Google on Thursday said it has taken action against a company that sold the location data of Android users.
The company, called SafeGraph, had sold data sets to customers, which it obtained by having software developers embed SafeGraph's code in their apps. One of the company's clients was the US Centers for Disease Control, which gathered data as part of its response effort to the coronavirus pandemic, according to an investigation by Motherboard.
Google said it sent a 7-day warning in June to all apps working with SafeGraph. The apps were required to remove the code that helped collect data for SafeGraph, or they would face enforcement on the Google Play marketplace.
SafeGraph and the CDC didn't respond to requests for comment.

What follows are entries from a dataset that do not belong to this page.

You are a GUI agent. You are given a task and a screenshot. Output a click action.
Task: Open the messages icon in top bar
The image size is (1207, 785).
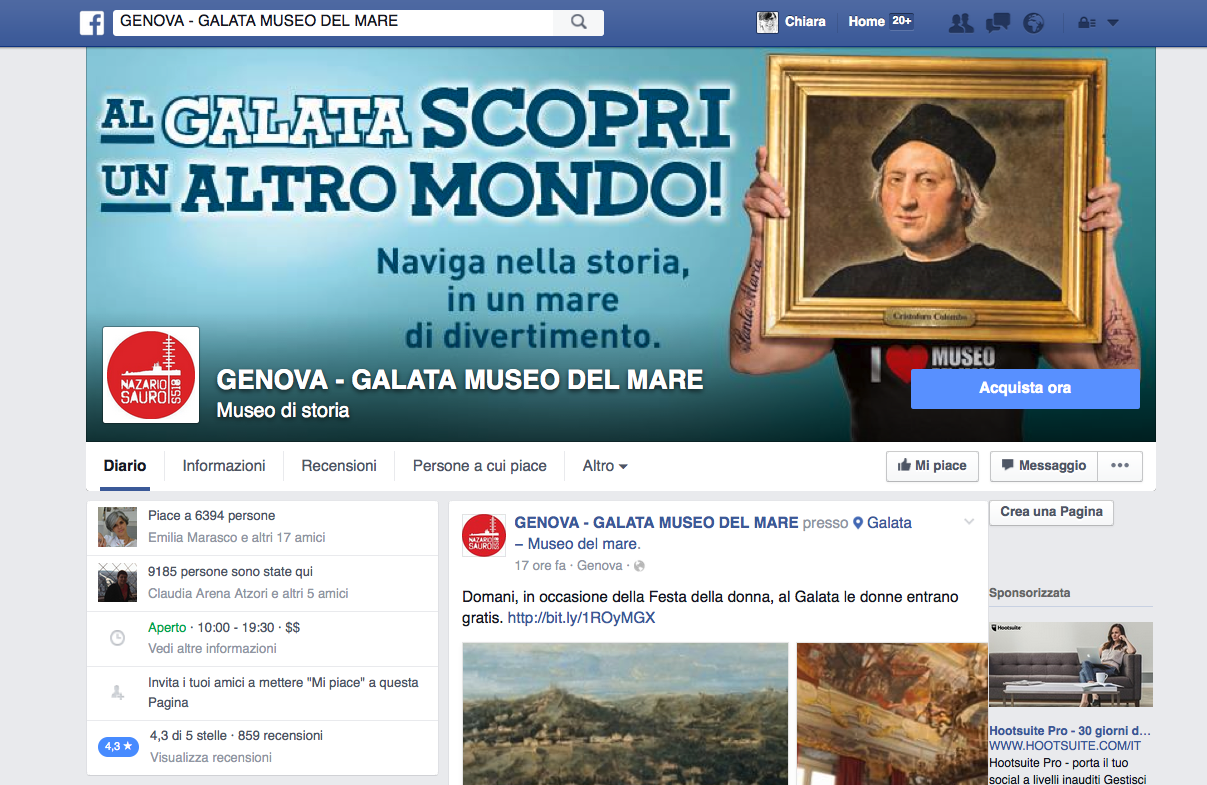(997, 23)
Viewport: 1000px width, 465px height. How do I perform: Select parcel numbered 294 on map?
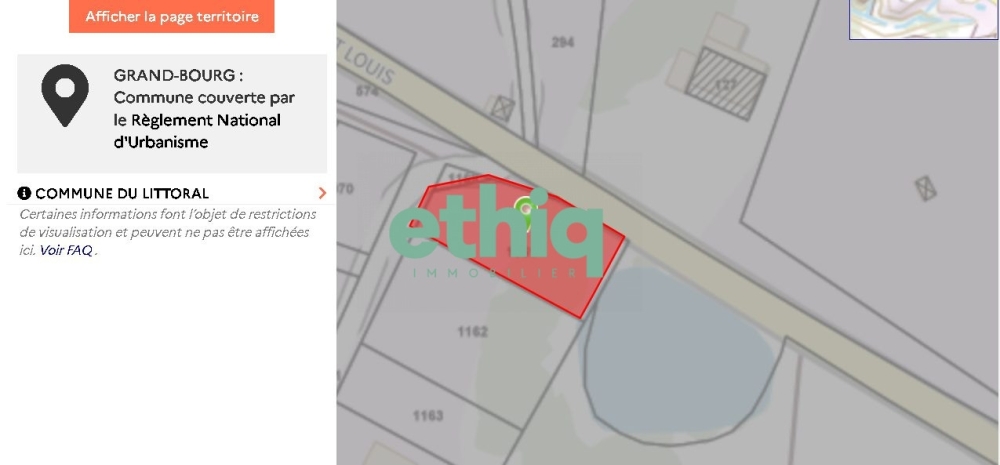point(562,42)
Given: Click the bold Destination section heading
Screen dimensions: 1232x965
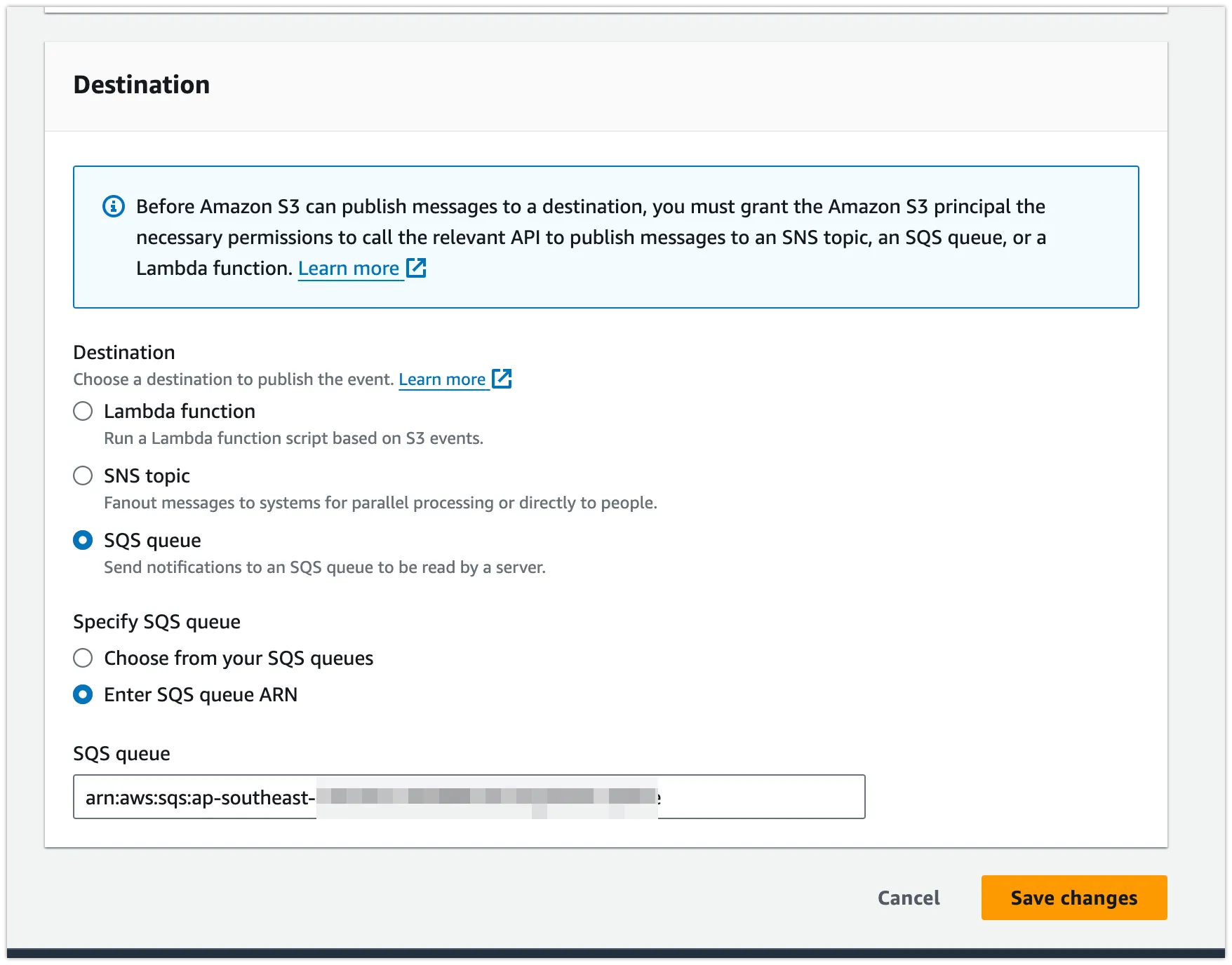Looking at the screenshot, I should 142,85.
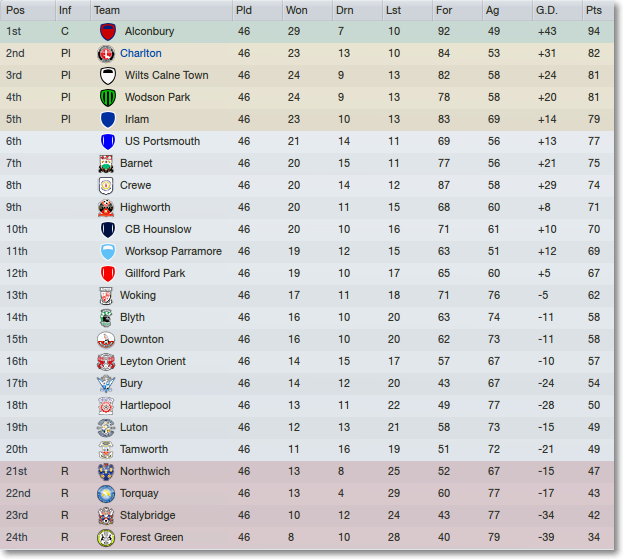Sort table by Won column header
The height and width of the screenshot is (559, 623).
coord(296,10)
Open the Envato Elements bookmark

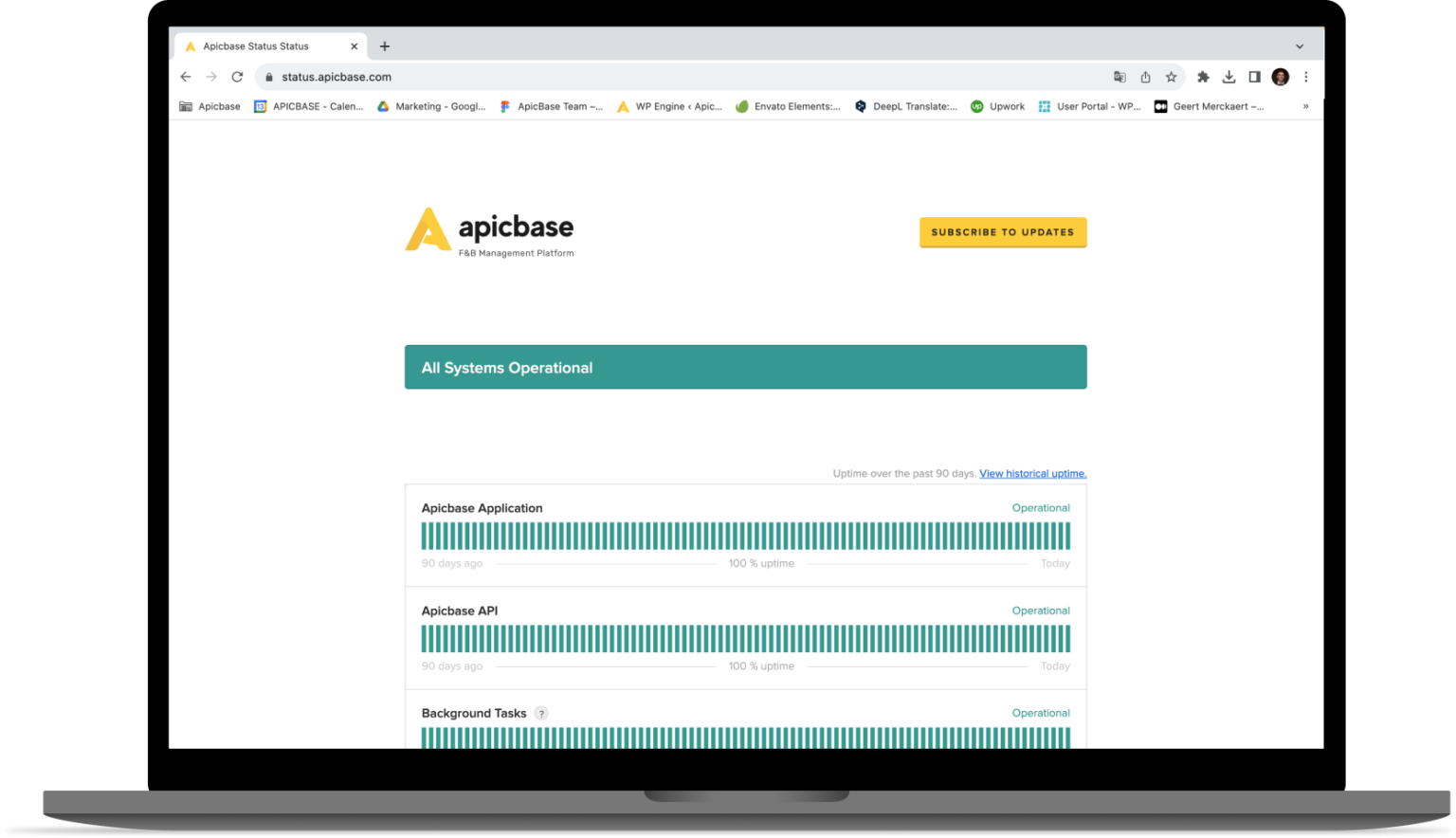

The news comes as lawmakers have criticized big tech companies over access to user data. Earlier this year, Sen. Ron Wyden, a Democrat from Oregon, introduced a bill with several other senators that would require law enforcement to get a court order before obtaining personal information from third-party brokers.
Google has also received blowback in the past for how it treats location data on its own apps. Last year the search giant was hit with a consumer fraud case by Arizona Attorney General Mark Brnovich. The lawsuit was filed in response to a 2018 investigation by the Associated Press, which scrutinized Google's location data practices on phones running Android, the company's mobile operating system. The news outlet reported that Google still tracks people's whereabouts even if they turn off a setting called Location History.
If that setting is paused, the company still tracks where users go, though the app won't record the places they've been in their Google Maps timelines, the report said. Users could, however, pause location tracking by turning off another setting, called Web and Apps Activity.